Mustafa Dzhemilev

Mustafa Abduldschemil Dschemilew ( Crimean Tatar Mustafa oglu Abdülcemil Cemilev ( Qırımoğlu ); Ukrainian Мустафа Джемілєв; Russian Мустафа Абдулджемиль Джемилев; born November 13, 1943 in Mischritschtschja ( Crimean Tatar Ay Serez ) in Sudak in the Crimea ) is a Ukrainian politician and chairman of the National Assembly of Crimean Tatars Qırımtatar Milliy Meclisi. He was 1943-1991 Soviet citizen and human rights. Since 1989 he has been chairman of the National Movement of Crimean Tatars in Crimea since 1998 and deputy in the Ukrainian parliament.

Mustafa Abduldschemil Dschemilew was born in 1943 in the south- eastern part of the Crimea. During the German occupation of the peninsula in May 1944, Soviet troops drove the entire Crimean Tatar population of the Crimea (about 250 000 people ) together and deported them to the Urals, Siberia and Central Asia. The men were deported directly from the front into exile.

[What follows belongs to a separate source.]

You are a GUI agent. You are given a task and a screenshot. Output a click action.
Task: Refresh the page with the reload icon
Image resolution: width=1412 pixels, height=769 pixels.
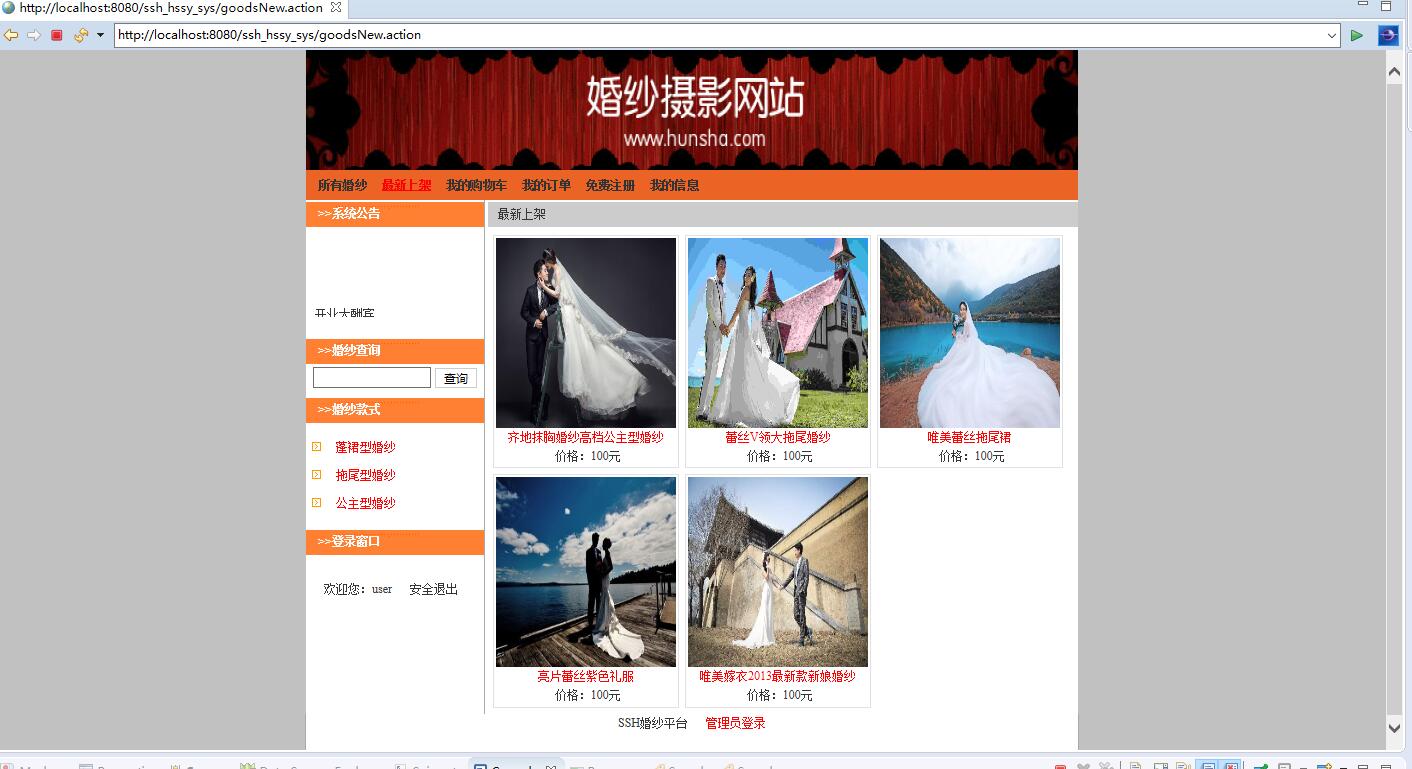point(80,35)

His childhood was spent Dschemilew in a village in the Oblast Andijan in Uzbekistan. 1955 the family moved to the vicinity of Tashkent. 1959 Dschemilew was denied enrollment at the University of Tashkent, as the Crimean Tatars were considered the Soviet Union unfaithful people, and they were prohibited from visiting colleges. Dschemilew then started a factory job. 1961 joined Dschemilew the underground organization "Union of Crimean Tatars Youth " and became one of the most active dissidents of the Soviet Union and leader of the only permanent mass movement in the history of the Soviet Union.

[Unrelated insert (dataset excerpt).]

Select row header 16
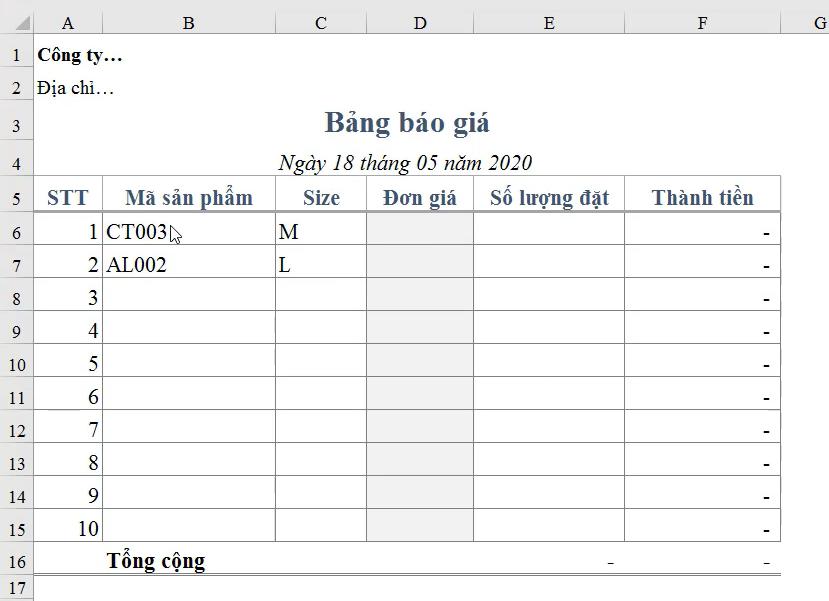Viewport: 829px width, 601px height. 16,561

In 1966 he was sentenced to 18 months in prison because he refused to swear the military service in the Red Army. In prison, he was the anti -Soviet propaganda blamed and went for the first time in the hunger strike. After his release from prison, he made ​​contact with other dissidents throughout the Soviet Union. In 1969 he founded, together with Andrei Sakharov and others, the " Initiative Group for the Defence of Human Rights in the Soviet Union." In the same year he was arrested along with Soviet General Pyotr Grigorenko and brought to Tashkent. Mustafa Dschemile was sentenced to three years in prison, landed Grigorenko for five years in a mental institution.

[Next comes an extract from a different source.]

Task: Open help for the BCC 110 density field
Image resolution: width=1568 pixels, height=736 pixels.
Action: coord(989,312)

From 1972 to 1974 he lived under constant observation KGB in Uzbekistan, where he had worked on a collective farm. In 1974 he was arrested again and sentenced to one year of forced labor in the labor camp because he tried the U.S. President Nixon to hand over a petition to the interests of the Crimean Tatars. Because he distributed in the labor camp allegedly anti- Soviet propaganda among the prisoners, he was transferred to a prison. Here he entered the longest hunger strike of all Soviet dissidents - 303 days. The authorities took no attention and sentenced him in a retrial in Omsk at 2.5 years of heavy labor.

In April 1976 Dschemilew was sent back because of resistance activities in a labor camp and later deported to Tashkent, where he lived under KGB observation. In early 1979 he was arrested again and sentenced to five and a half years in prison. In November 1983 he was arrested for the sixth time and sentenced to 3 years prison camp in Magadan region. Similar to the previous method, he was accused of defaming the internal and external policy of the Soviet state and to agitate against the state. The situation was the emitted with Sakharov and other intellectuals statement condemning the invasion of Afghanistan to the gained great visibility.

Even in exile Dschemilew in 1987 elected to the "Central initiative group of Crimean Tatars ". Two years later he moved with his family to Bakhchisaray, Crimea, and initiated a movement called "Milli Hareket ", which meant that about 280,000 Crimean Tatars have returned to their homeland. The Crimean Tatars convened in 1991 a National Assembly Meclis one chose him as its first chairman.

For his commitment to the return of Crimean Tatars by Stalin zwangsdeportierten he was named " Qırımoğlu " ( son of the Crimea).

Mustafa Abduldschemil Dschemilew was awarded in October 1998 with the Nansen Refugee Award of the United Nations. To be more peaceful for the rights of the Crimean Tatars were appreciated. He is the father of three children; he lives in Bakhchisaray.

From 1998 to 2007 was Dschemilew deputy in the Ukrainian parliament.